> [Rows]
╔══
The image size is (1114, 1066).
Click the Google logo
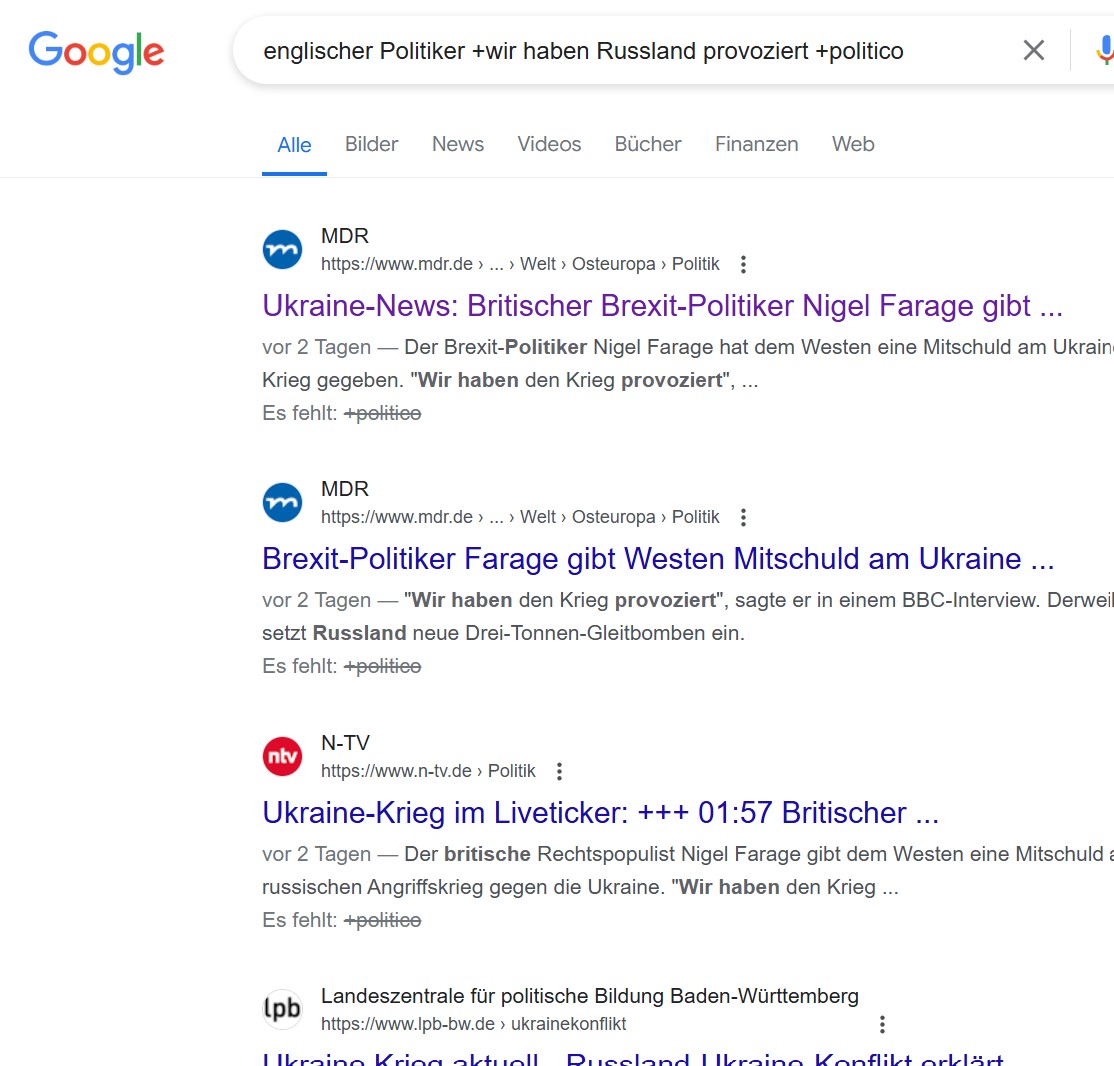[96, 52]
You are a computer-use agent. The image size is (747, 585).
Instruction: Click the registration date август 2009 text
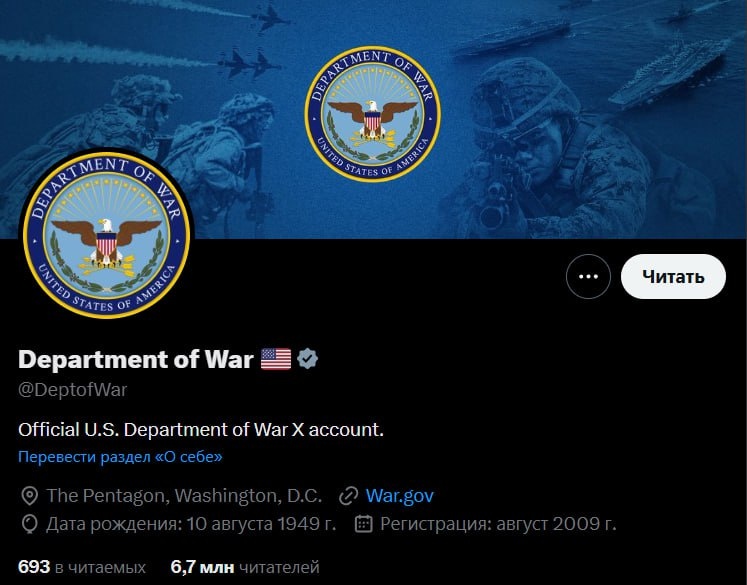(556, 524)
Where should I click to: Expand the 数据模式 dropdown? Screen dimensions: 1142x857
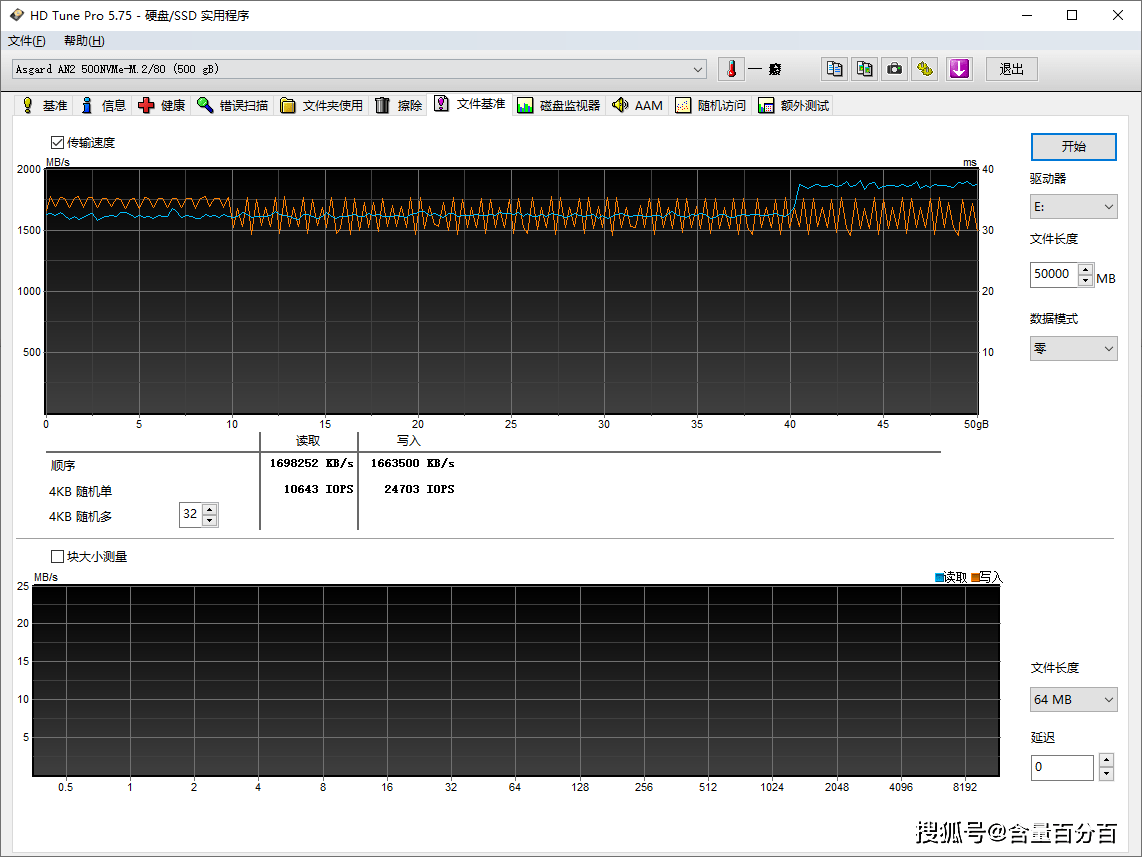click(1073, 349)
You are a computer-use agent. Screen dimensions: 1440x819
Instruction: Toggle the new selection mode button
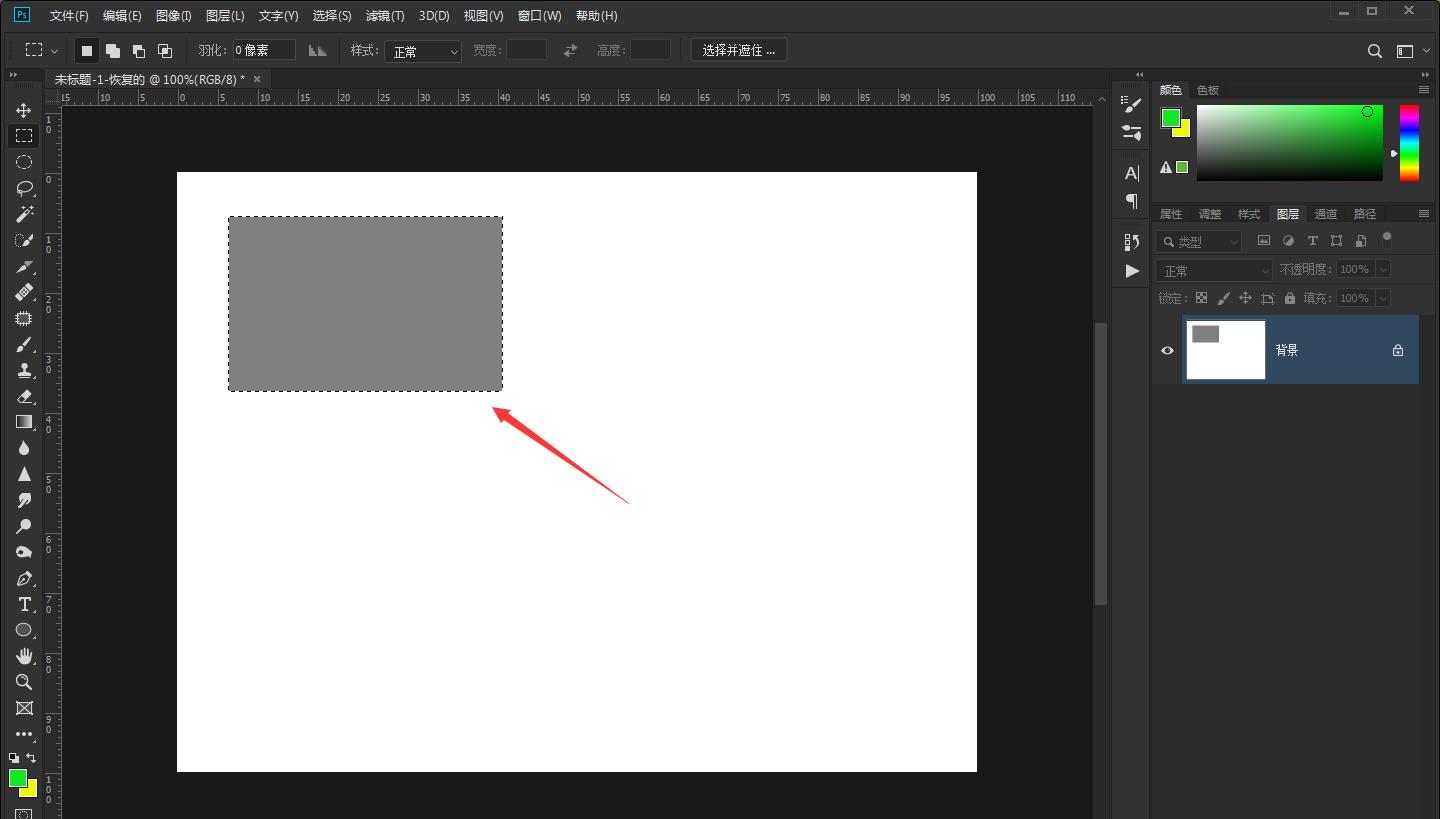pyautogui.click(x=87, y=50)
╚══
Rewrite the lines above, swapping every occurrence of "Instruction" for "Task" and leaving everything else unchanged. Leave the pictures out.

> [Result]
The image size is (1114, 1066).
Click the Google logo
[96, 52]
You are a computer-use agent. The image size is (747, 585).
Task: Click the registration date август 2009 text
(556, 524)
Where should I click to: Expand the 数据模式 dropdown? Screen dimensions: 1142x857
click(1073, 349)
You are a computer-use agent. Screen dimensions: 1440x819
Task: Toggle the new selection mode button
pyautogui.click(x=87, y=50)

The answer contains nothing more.